What is wrong with that?
In some scenarios, this may very well be the answer, for example when you do not care in what order you process messages from the same device. If order of processing is important (which I cannot think of an example where it isn't) then you are in trouble. Here is why:
When you acknowledge receipt of message 1 to a device, it will send you message 2, and so on. For sake of simplicity, let's assume these messages are put on the EventHub in correct order, mixed with messages from other devices.
To make sure these messages are processed with the same order they are received, it is essential to make sure they are processed by the same EventHub consumer node. If node A picks up message 1 and before it is done processing it, node B finishes processing message 2, the order is changed.
To prevent change of order, you will have to rely on EventHub partitions, so all messages from the same device will end up in the same partition. Each consumer (worker node) can read messages from multiple partitions, but multiple consumers cannot lease (read from) the same partition. This introduces scalability limitation, because EventHub is limited to 32 partition and it means you cannot have mode than 32 worker nodes to process messages.
To clarify, my claims here are not just based on the theory. This "shock absorber" architecture is limiting our ability to scale, and we are dealing with consequences right now. We are running 32 large VMs and we could be out of capacity soon if we didn't make big architectural changes.
Wrong type of shock absorber
Every engineer knows (I hope!) internet connection could be lost, specially wireless. That is why internet protocols are designed for resiliency against latency and loss of connection. If a protocol does not expect some type of acknowledgment from receiver, it means that piece of data was not important and nobody cares if it's lost. Communication protocols rely on acknowledgement or other types of signaling to guarantee delivery, and they retry if there is a failure, so why not rely on the protocol?
A shock absorber is introduced to prevent overload of back end when there is extra unpredicted load. (If that load was predicted, back end would have been designed to not be overloaded).
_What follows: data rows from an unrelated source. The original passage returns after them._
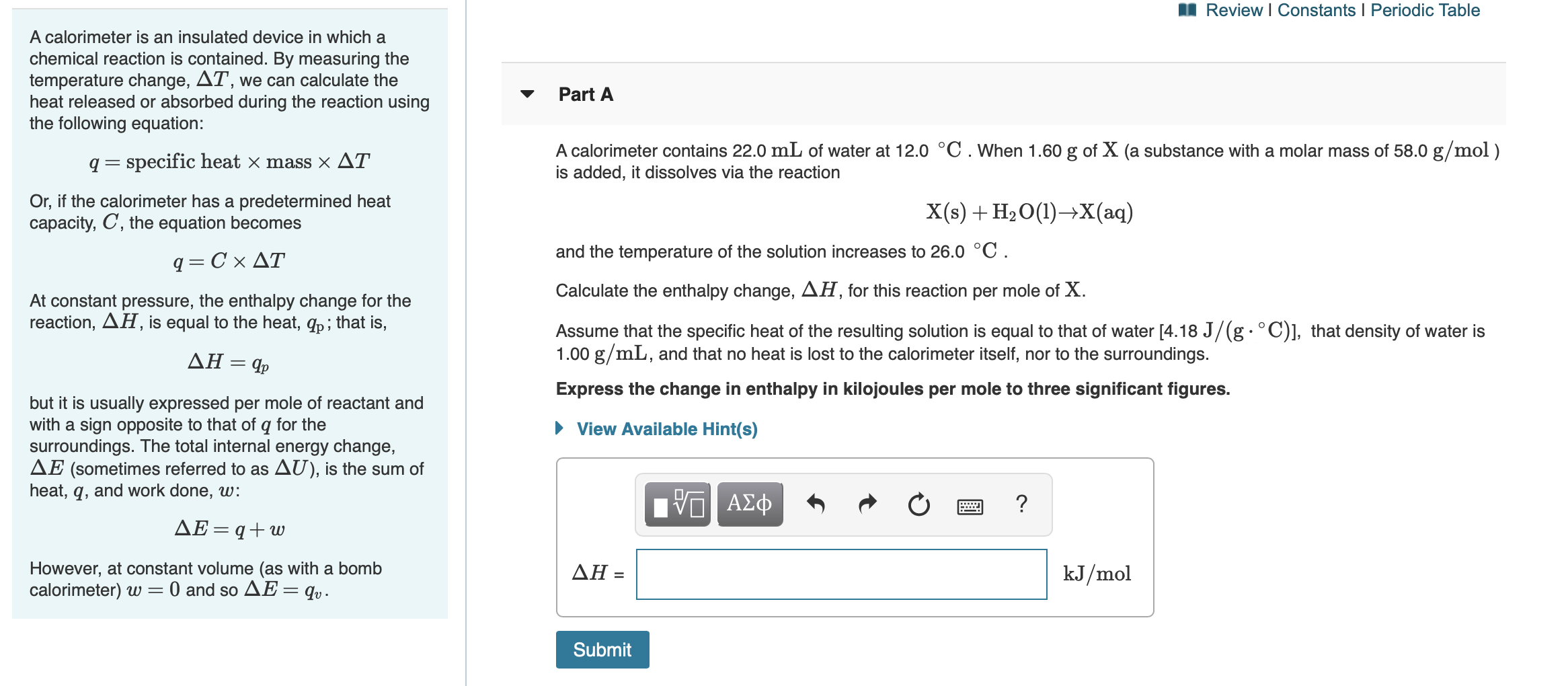Click inside the equation answer box

841,575
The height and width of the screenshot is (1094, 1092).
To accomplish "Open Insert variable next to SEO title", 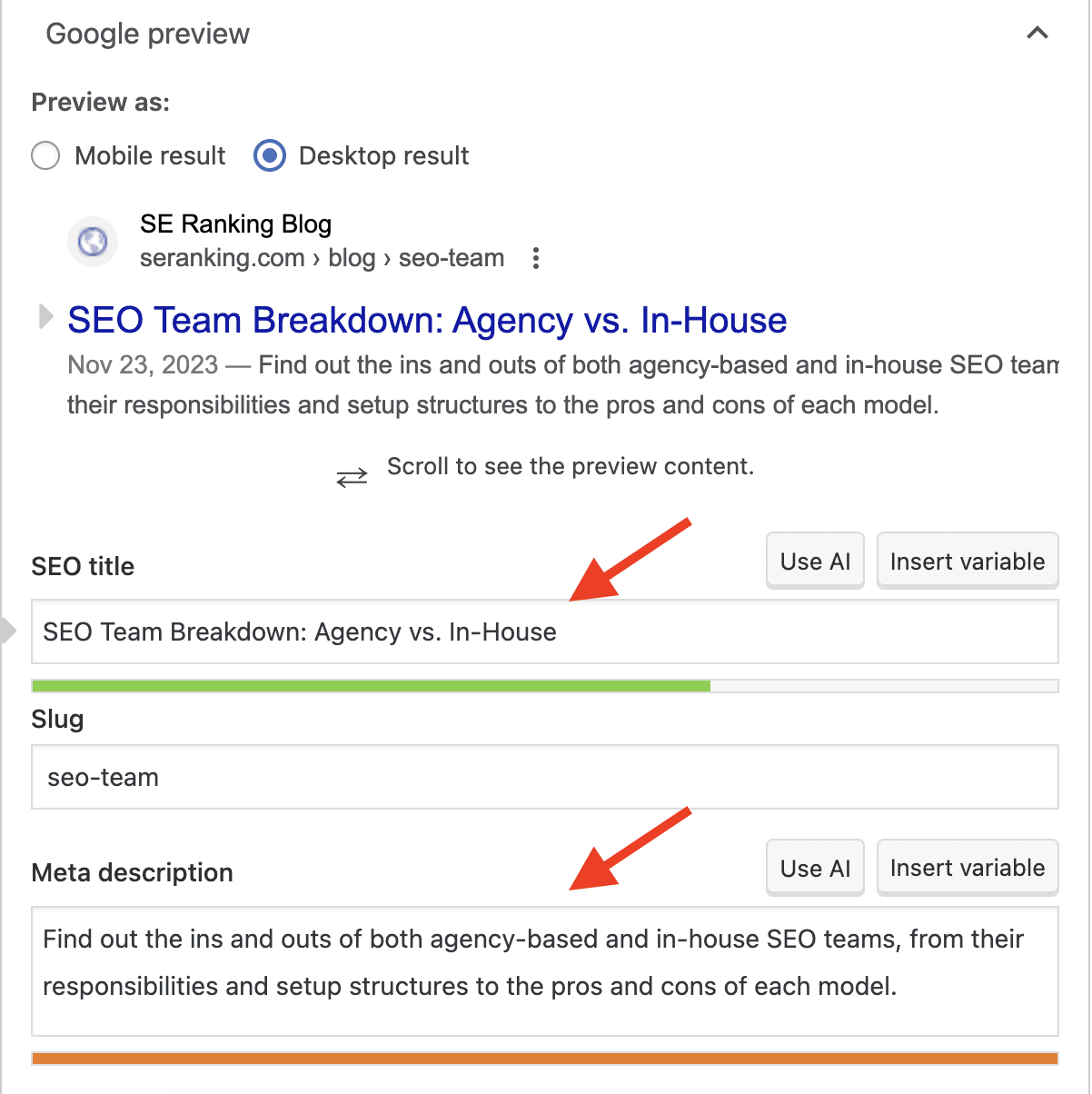I will (x=967, y=561).
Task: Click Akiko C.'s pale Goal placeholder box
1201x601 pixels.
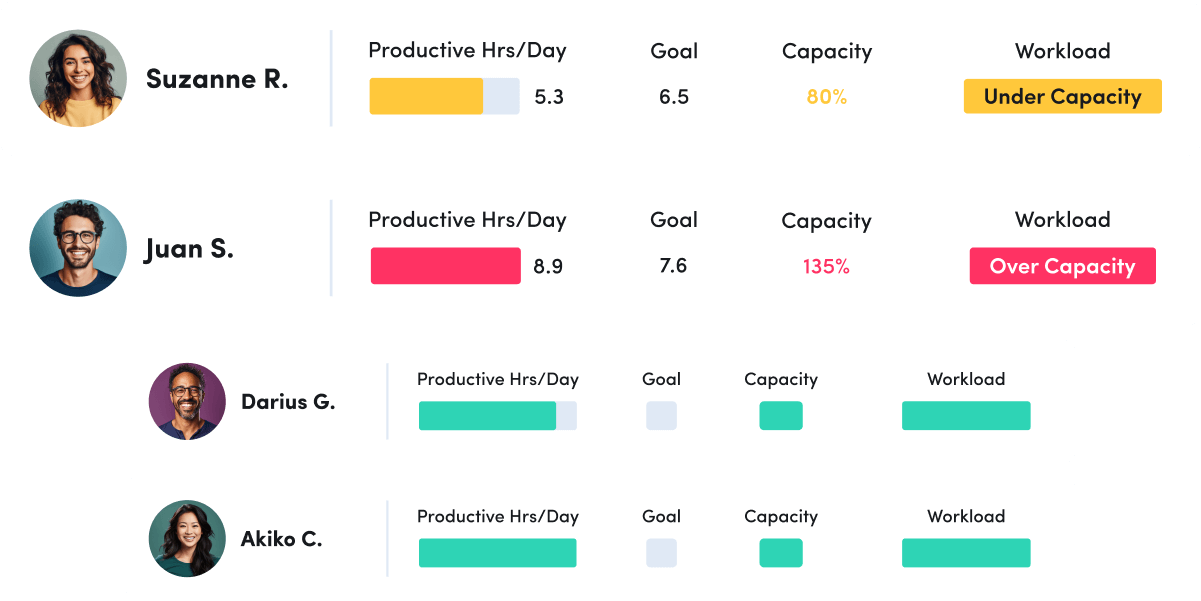Action: 661,552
One common example is when back end is down for whatever reason and after it comes back up , will need to respond to more devices because they are retrying to send data from the time it was down.
If we are not able to temporarily increase the processing capacity to deal with the extra load, the other option is to just wait it out. Devices have logic and internal memory to keep the data and retry later. If the back end is designed correctly, at peak time of day it still should have 20% to 30% extra capacity, and that extra capacity should gradually take care of the extra load.
EventHub limitations is not the only problem
Even if your traffic volume is small and limitation on maximum number of worker nodes is not a concern, to handle correct order of processing of requests per client, your back end code and logic will be unnecessarily over-complicated. In a high traffic system, you will need to process messages in parallel to achieve highest throughput possible, but still you would want requests from the same device processed sequentially.
In another scenario, if you need to process a message and send an appropriate response back to the device, an acknowledgement cannot be sent back without processing the message anyways.
What I learned from my previous experiences in high traffic environments dealing with devices sending data (up to a billion requests per day, 15000 requests per second during peak time), we successfully handled flood situations without a shock absorber. Clients (up to 60 million of them per day) would detect a non-responding back end and would retry, sometimes with a back-off algorithm.
There are processes which need to complete before sending response back to device, such as state update, triggers, and looking up response values. These operations can normally be completed relatively fast, before replying to device.
Then there are more time consuming operation, such as sending SMS or Email notifications, which do not need to be completed before a response is sent back to the device. For these types of processes, you can use a queue to hand off the work to anther process. Heck, even EventHub may be enough for such a purpose.
Maybe I sit down and put together a high traffic IoT back end architecture as my next post.